漫画の児童ポルノ禁止を日本に要請、国連報告者

【10月26日 AFP】国連(UN)の「子どもの売買、児童売春、児童ポルノ」に関する特別報告者、マオド・ド・ブーアブキッキオ(Maud de Boer-Buquicchio)氏は26日、日本政府に対し、子どもを「極度に」性的に描いた漫画を禁止するよう要請した。

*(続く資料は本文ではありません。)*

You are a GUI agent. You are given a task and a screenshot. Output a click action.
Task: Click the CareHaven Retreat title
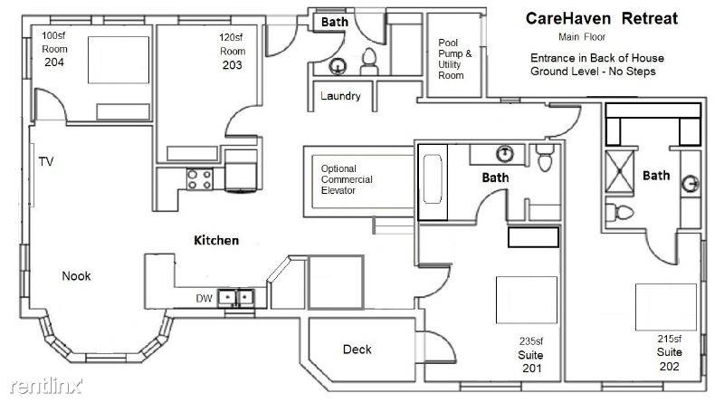coord(601,18)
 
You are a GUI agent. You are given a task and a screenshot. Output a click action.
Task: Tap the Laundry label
coord(340,96)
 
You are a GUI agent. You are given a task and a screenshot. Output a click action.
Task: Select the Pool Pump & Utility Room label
coord(455,59)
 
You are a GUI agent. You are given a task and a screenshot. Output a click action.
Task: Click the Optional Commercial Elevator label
coord(347,179)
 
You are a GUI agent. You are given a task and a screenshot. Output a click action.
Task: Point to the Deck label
coord(357,350)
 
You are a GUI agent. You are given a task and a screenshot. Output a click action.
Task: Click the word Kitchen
coord(216,240)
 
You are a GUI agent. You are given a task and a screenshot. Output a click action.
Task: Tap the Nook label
coord(76,276)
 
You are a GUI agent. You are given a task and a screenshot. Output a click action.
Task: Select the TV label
coord(46,161)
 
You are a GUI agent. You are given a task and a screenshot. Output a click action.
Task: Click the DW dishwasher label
coord(204,299)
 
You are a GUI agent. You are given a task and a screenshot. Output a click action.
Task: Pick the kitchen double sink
coord(235,297)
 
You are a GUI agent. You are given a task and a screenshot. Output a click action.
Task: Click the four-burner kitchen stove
coord(200,179)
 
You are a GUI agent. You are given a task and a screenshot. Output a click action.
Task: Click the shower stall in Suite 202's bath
coord(619,171)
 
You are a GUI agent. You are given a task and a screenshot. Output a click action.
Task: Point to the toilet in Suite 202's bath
coord(620,213)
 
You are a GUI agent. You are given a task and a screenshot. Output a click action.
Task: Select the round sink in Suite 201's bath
coord(505,153)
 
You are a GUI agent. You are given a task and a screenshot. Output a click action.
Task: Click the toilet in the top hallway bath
coord(369,62)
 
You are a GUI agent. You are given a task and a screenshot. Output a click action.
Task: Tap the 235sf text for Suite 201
coord(531,341)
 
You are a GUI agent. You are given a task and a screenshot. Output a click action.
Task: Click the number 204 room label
coord(54,62)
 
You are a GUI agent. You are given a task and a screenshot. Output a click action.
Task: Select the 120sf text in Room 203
coord(231,37)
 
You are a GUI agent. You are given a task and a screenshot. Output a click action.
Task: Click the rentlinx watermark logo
coord(46,386)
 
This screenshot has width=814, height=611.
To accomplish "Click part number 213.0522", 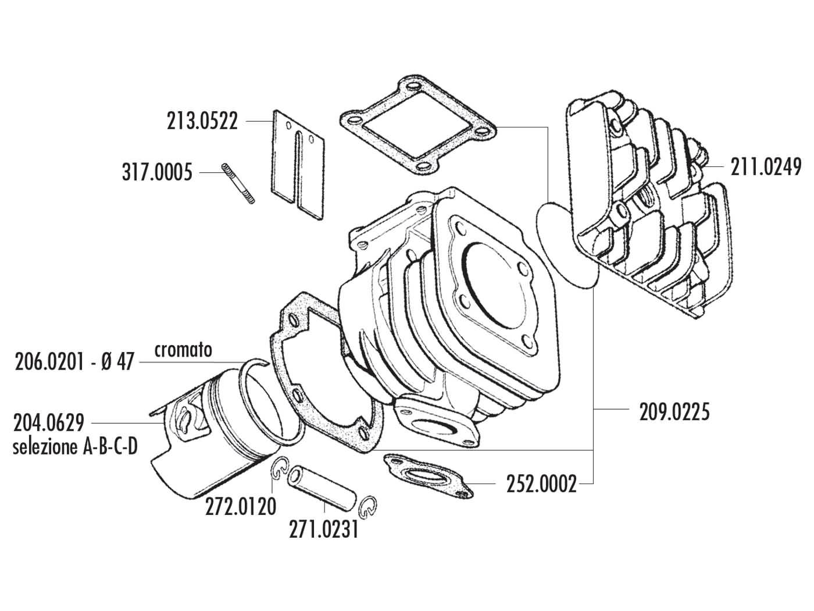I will [x=202, y=121].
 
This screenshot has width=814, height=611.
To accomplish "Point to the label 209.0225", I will [x=674, y=412].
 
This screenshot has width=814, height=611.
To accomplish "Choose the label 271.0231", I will [x=323, y=531].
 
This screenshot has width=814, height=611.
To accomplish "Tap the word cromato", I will [x=183, y=350].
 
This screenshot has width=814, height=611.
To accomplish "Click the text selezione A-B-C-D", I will [x=75, y=447].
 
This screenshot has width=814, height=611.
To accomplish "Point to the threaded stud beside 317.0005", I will [x=238, y=183].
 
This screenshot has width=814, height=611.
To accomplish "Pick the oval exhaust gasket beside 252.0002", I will [x=428, y=474].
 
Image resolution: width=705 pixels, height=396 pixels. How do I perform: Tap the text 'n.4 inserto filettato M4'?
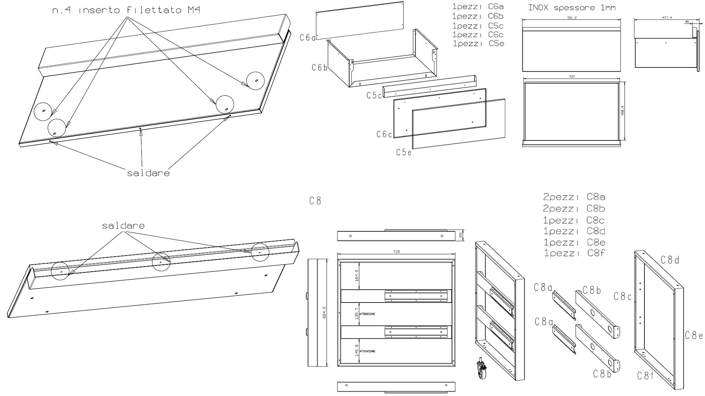pyautogui.click(x=126, y=10)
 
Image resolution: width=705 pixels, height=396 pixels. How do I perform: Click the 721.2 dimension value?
pyautogui.click(x=572, y=18)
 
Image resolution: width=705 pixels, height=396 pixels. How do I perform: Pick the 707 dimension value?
pyautogui.click(x=572, y=77)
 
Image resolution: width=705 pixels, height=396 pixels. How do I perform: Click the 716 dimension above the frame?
pyautogui.click(x=396, y=252)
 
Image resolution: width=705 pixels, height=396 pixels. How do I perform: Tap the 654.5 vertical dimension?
pyautogui.click(x=324, y=313)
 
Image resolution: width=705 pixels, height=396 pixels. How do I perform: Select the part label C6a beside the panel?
pyautogui.click(x=308, y=37)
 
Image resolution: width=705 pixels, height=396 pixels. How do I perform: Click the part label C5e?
pyautogui.click(x=404, y=152)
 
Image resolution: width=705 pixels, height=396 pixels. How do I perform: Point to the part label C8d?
pyautogui.click(x=670, y=260)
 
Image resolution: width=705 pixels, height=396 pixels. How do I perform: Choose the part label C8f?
pyautogui.click(x=646, y=375)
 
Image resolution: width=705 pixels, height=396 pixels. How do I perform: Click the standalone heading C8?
pyautogui.click(x=315, y=201)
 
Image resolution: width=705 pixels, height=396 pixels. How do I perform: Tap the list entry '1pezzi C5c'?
pyautogui.click(x=478, y=26)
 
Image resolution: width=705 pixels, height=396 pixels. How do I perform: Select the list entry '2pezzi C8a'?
pyautogui.click(x=574, y=197)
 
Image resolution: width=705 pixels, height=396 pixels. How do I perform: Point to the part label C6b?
pyautogui.click(x=319, y=68)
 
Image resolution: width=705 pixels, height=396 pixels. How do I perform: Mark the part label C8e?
pyautogui.click(x=694, y=335)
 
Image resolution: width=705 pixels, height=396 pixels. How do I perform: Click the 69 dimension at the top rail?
pyautogui.click(x=460, y=235)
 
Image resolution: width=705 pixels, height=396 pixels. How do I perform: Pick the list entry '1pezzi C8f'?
pyautogui.click(x=574, y=253)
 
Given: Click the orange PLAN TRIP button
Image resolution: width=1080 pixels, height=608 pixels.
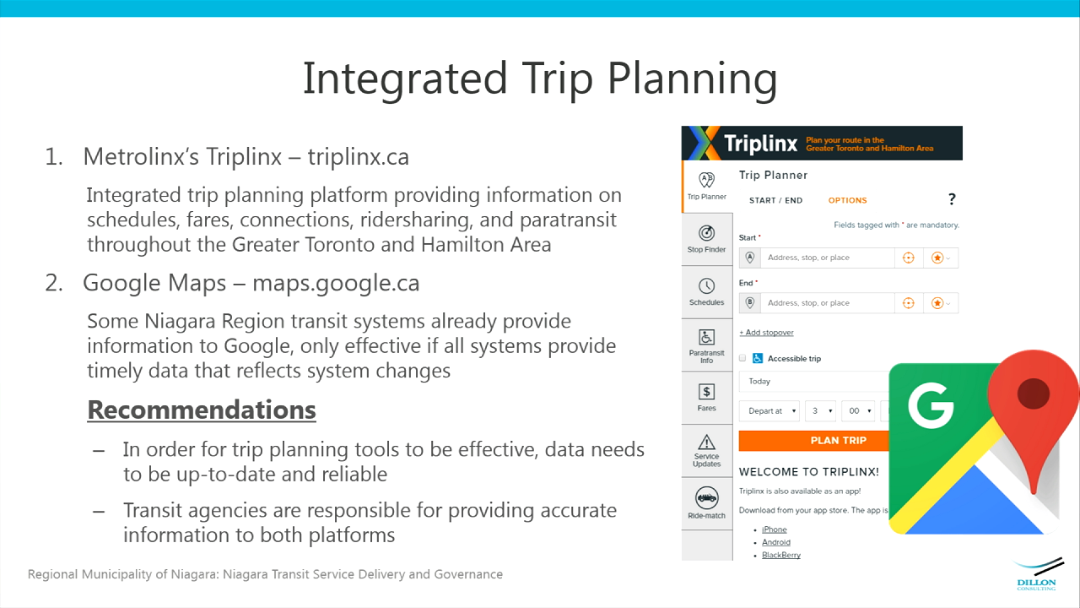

 先進7か国(G7)の中で唯一児童ポルノ所持を禁止していなかった日本では、昨年ようやく子どものわいせつ写真や画像の「単純所持」禁止を盛り込んだ改正児童ポルノ禁止法が可決され、今年7月に施行された。しかし、新法施行後も性的に挑発的なポーズをとった子どもを実写した書籍やビデオはいまだ広く出回っている上、漫画の児童ポルノ描写は合法のままだ。

 ブーアブキッキオ氏は、1週間の日本視察を終えた記者会見で「特に過激な児童ポルノ・コンテンツを扱った漫画は、禁止すべきだ」と述べた。ただし、芸術的表現の自由と児童保護の必要性の間に「適切なバランスを見いだす」ことの難しさは認めた。

 改正児童ポルノ禁止法制定の際、漫画を含めるべきだとの声が上がった一方で、漫画家や言論の自由の擁護派、出版社などからは、漫画を含めれば表現の自由が侵され、芸術に対する当局の恣意的判断を許すことになるとして強い抵抗があった。ブーアブキッキオ氏は同法に「多くの抜け穴」がある点を批判し、いわゆる「児童エロチカ」は子どもたちを搾取するものだとして非難した。

 改正児童ポルノ禁止法の下で依然合法とされるものには、ビキニなど露出度が高い格好をした半裸の子どもの写真やイラストなどが含まれている。「児童エロチカ」のDVDや写真集は今でも、秋葉原など東京の書店やインターネット上で入手できる。ブーアブキッキオ氏は、「こうしたものはすべて、明らかにもうかる商売となっている。懸念されるのは、社会的に容認したり、寛容だったりする風潮があることだ」と述べた。